--- START OF TEXT PASSAGE ---
Some people argued that the free market should decide and that the App Store is just a conduit. This isn't quite true as Brent Simmons correctly points out: "it’s not a free market". And since it's the only channel to the customer, the App Store and its mechanisms has a huge influence on the buyer decision.

I'm a big fan of free markets and would love to see the App Store shift more into a market that resembles truly free markets out there. With some adjustments that move the App Store a bit more away from the music store, it should be possible to do it.

I'm fairly optimistic that Apple also acknowledges the need for some adjustments. Compared to how the App Store started in July we're already miles ahead.

Ortwin Gentz, FutureTap CEO
Our Where To? app is priced at $2.99.

I tend to agree that the prevalence of free and near-free software on the App Store is probably not good news for people who want to make their livings selling high-quality (and therefor more costly to create) apps.

However, I think one piece of your argument misses the point. Prices of goods are never (or *should* never be) tied to cost to produce. This is true of hardware, software, and services. Assuming a true free market, which I know the App Store isn't, the real determining factor of of the price is the value the product imparts to the purchaser.

If Developer A produces an app at half as much development cost as Developer B, but they provide the same value to their users, then they should be priced identically. This is incentive to produce your app at the lowest reasonable cost to yourself. Alternatively, if Developer C produces an app at the same cost as Developer D, but can provide greater value, the market can bear a greater price.

Ultimately, it is utility to the user, and not how much something costs to produce, that impacts the price an item can be sold at.

DDA said:

You wrote: "As Brent Simmons covered well, the App Store is most decidedly not a free market."

He's right, it's a regulated market; Apple controls the content (i.e. approves the apps) and sets policy on how things are bought. But he's wrong in saying that trial periods are necessary to be a free market; not many real-world items allow a trial period or have nags screens!

He may well mean that trials result in a *successful* (for developers) market but that's not the same as a free market. Free markets feature, amongst other things, price competition. Your example of Snapper mowers is a case-in-point; last I checked, my local Snapper dealer isn't going to allow me to take a mower home and cut my grass a few times so I have to make my decision on the basis of both price and quality (partially determined by folks like Consumer Reports). Personally, I'd love an iPhone app review site that really tested a wide variety of apps; then I'd have more info on which did what.

I also don't want multiple App Stores; I want one place to get apps. That model didn't help WMA-based audio players; it just confused people about what rights they got at what price where.

I still believe that quality apps will sell; the real question, which remains unanswered, is will they sell *enough*?

I disagree with Brent Simmons about the App Store not being a free market. Although there are some limits on what can be put in the App Store, once on the App Store an app is free to do as it likes - charge any amount compared to any other, change descriptions, link from other places to sell the application.
--- END OF TEXT PASSAGE ---
■ WHAT TO WORK ON ■
**a.** In the App Store pricing discussion, what price is given for the Where To? app?
**b.** Copy the App Store pricing discussion from "He may well" up to and including "which did what.", swapping "grass" for "lawn".
**c.** Write the next part of the App Store pricing discussion, picking up after its final sentence.
--- START OF RECORD LIST ---
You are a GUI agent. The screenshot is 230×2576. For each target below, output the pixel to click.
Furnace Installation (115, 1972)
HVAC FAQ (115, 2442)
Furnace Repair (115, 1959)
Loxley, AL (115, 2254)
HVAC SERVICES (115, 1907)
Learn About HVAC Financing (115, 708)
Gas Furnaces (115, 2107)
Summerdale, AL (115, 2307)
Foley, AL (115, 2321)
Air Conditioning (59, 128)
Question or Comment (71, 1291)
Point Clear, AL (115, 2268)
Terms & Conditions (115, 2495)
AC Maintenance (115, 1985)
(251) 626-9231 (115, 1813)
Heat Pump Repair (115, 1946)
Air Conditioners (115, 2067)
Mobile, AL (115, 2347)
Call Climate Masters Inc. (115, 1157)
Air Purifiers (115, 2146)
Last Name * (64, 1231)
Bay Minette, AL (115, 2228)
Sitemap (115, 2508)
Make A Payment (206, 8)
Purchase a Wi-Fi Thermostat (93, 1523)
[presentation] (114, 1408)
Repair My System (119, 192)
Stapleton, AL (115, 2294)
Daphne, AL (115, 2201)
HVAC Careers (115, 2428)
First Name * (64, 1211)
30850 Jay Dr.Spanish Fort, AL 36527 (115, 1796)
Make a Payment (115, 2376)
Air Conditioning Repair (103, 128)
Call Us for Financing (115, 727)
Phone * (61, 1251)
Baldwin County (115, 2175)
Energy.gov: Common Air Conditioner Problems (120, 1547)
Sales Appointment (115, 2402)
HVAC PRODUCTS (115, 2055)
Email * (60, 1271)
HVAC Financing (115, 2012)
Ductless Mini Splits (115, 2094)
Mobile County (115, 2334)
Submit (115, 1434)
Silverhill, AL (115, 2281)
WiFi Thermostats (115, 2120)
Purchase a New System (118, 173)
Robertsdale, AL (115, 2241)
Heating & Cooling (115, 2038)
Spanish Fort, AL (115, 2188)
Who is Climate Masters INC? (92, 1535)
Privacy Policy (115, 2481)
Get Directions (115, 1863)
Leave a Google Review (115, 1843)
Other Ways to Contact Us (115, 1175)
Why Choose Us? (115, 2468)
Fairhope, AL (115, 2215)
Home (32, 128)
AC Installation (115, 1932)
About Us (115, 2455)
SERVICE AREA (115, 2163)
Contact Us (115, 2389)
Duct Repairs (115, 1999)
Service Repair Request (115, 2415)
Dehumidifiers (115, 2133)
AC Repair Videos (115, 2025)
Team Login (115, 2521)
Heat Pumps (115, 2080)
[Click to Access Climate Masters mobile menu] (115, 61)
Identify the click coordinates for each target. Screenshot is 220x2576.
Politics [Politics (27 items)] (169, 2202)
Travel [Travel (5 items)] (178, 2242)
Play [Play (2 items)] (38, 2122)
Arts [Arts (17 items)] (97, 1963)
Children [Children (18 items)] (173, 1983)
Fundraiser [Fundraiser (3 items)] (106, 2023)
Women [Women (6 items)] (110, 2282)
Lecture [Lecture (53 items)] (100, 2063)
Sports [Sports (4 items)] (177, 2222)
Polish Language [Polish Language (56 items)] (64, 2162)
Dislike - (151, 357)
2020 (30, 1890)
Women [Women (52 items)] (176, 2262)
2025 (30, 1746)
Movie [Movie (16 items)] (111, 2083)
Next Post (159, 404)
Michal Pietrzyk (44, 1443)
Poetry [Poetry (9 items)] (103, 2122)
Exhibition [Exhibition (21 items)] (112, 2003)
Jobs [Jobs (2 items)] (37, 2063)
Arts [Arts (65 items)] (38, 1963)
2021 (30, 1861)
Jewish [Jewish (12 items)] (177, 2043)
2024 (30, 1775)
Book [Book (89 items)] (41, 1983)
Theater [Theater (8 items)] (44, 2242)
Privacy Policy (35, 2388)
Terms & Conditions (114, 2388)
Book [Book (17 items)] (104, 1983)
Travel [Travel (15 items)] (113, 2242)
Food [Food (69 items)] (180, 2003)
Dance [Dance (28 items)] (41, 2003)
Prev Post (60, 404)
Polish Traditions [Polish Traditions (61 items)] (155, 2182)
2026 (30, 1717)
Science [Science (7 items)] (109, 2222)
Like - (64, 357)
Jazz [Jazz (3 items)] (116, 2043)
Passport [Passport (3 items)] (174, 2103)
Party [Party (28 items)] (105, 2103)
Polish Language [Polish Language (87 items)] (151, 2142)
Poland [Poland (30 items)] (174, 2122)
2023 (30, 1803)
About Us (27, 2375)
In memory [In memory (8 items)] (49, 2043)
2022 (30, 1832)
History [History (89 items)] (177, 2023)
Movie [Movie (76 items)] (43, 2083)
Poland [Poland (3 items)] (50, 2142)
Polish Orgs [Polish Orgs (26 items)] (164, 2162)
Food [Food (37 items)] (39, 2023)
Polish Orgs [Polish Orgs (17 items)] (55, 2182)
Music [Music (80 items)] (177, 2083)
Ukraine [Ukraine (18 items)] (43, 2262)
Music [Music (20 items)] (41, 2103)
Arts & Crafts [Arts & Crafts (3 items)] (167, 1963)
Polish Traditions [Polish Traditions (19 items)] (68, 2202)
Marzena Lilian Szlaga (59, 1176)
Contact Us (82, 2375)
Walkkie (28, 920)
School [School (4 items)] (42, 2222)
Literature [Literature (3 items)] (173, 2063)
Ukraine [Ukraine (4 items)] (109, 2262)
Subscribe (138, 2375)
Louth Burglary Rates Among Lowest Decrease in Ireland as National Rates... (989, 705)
--- END OF RECORD LIST ---
■ SOLVED PROBLEMS ■
**a.** $2.99

**b.**
He may well mean that trials result in a *successful* (for developers) market but that's not the same as a free market. Free markets feature, amongst other things, price competition. Your example of Snapper mowers is a case-in-point; last I checked, my local Snapper dealer isn't going to allow me to take a mower home and cut my lawn a few times so I have to make my decision on the basis of both price and quality (partially determined by folks like Consumer Reports). Personally, I'd love an iPhone app review site that really tested a wide variety of apps; then I'd have more info on which did what.

**c.**
I also find the arguments about not providing demo versions to be puzzling. Although Apple does not make it an instant operation to produce a demo version, if you as a developer feel that a demo is necessary to help sell your application then you are able to create a trial version of your app and put it on the App Store for free.

As for the question about quality apps selling "enough" to my mind this has already been repeatedly and forcefully answered by the games segment. The fact is that the games segment has undergone the same evolution that all other app segments will see, but very highly accelerated. There's no question that good games can sell "enough" at a reasonable price (from the developers perspective). I would argue that the draw of successful games has taken some of the wind out of the sales of productivity applications as there is a mad rush to crank out games, but over time that imbalance will correct itself and truly rich productivity applications will arrive that draw high sales even at higher prices (as we have already seen with a handful of existing productivity apps).

Rich Cheng said:

Paul:
You say "I'd like two things. 1) Trials in the app store, so that customers can have a more accurate gauge of quality and/or 2) Open distribution of software, just as found on the Mac and many other platforms."

The benefit of allowing trials are obvious, but I don't understand how allowing open distribution of software would help.

The majority of users will still use the App Store as their first port of call, and the Top 10 lists will still disproportionately reward $0.99 apps. The only customers willing to do the research to find the apps sold elsewhere are the same customers that will find the apps marketed elsewhere currently.

How is a $9.99 app sold elsewhere any more attractive to customers than a $9.99 app sold on the App Store?

Or are you arguing that the App Store should be removed entirely?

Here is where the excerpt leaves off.